Lembram-se da
vida simples? Eu lembro-me. Lembro-me de ser uma menininha que só queria uma
coisa na vida: Escrever. Só isso. Juntar palavras, contar histórias, ilustrar
mentes, descrever pensamentos, pôr no papel todas as emoções e as sensações
sentidas pela alma humana. Era só isso. Na altura, já parecia tanto. E quanto
mais escrevia mais difícil parecia.
E quanto mais
lia, mais me achava incapaz. Já tanto estava escrito. Já tanto estava tão
excelentemente bem escrito – quem era eu para chegar e começar a escrever
coisas? Para quê? Garret e Pessoa acompanhavam-me e retiravam-me cada vez mais
a força.
E, de
repente, quase 30 anos depois desse dia
iluminado no qual o olhar do meu professor brilhou a olhar para um texto meu,
dou por mim a não perceber tudo o que fiz.
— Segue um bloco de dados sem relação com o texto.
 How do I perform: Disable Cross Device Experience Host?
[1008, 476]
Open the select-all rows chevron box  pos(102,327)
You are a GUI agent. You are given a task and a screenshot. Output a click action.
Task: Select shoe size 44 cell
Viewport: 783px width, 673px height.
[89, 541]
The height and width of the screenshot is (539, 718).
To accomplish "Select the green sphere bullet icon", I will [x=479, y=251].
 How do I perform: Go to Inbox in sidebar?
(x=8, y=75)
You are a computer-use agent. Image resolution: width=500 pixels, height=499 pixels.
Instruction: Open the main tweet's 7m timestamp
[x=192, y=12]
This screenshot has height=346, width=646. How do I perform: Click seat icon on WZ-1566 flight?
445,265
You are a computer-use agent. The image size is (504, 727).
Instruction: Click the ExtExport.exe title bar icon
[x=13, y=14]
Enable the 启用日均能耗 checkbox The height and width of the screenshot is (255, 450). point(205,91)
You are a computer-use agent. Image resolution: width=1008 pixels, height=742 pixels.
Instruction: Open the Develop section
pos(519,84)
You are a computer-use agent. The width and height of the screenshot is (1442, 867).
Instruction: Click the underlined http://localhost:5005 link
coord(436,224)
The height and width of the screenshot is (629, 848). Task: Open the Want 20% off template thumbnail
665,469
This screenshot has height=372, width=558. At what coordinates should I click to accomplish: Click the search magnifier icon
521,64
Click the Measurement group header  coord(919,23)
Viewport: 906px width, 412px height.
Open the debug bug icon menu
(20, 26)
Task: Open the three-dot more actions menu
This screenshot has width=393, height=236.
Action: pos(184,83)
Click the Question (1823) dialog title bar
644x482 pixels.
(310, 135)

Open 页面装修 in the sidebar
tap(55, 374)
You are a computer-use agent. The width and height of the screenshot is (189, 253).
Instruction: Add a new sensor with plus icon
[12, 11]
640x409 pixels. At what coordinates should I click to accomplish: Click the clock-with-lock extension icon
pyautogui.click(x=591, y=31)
E fiz tudo.
Fiz de tudo. Fiz demais.
Quando na realidade, pouco fiz.
Às vezes acho que
fiz tudo aquilo que era capaz de fazer, e não fui capaz de fazer o que queria
fazer. Só isso.
E dou por mim
sentada, um sábado à noite, a reescrever a minha vida num Currículo de 30
páginas. A reescrever a minha vida de forma a que ela se encaixe nos standards
dos outros. A cada passo tenho de fazer isso. Encaixar-me nos quadrados que os
outros criam para mim.
ResearchGate,
Orcid, Degois, AcademiaEdu, Europass, CV e mil e uma siglas mais para designar
isso: recontar constantemente a minha história aos outros. Perder tempo com os
outros.
Trinta páginas de
nada. Pouco fiz que realmente mudasse alguma coisa. Talvez esteja deprimida
hoje. Só hoje. Gosto de pensar que toquei algumas almas mas, a grande parte das
coisas que fiz estão enterradas em bibliotecas mofentas, listadas em currículos
armazenados em armários, um pouco por todo o país. E em alguns países mais.
Amanhã, quando
acordar, pode ser que esta sensação passe. Que tudo o que fiz valha algo de
novo, aos meus olhos, que são os únicos que realmente contam.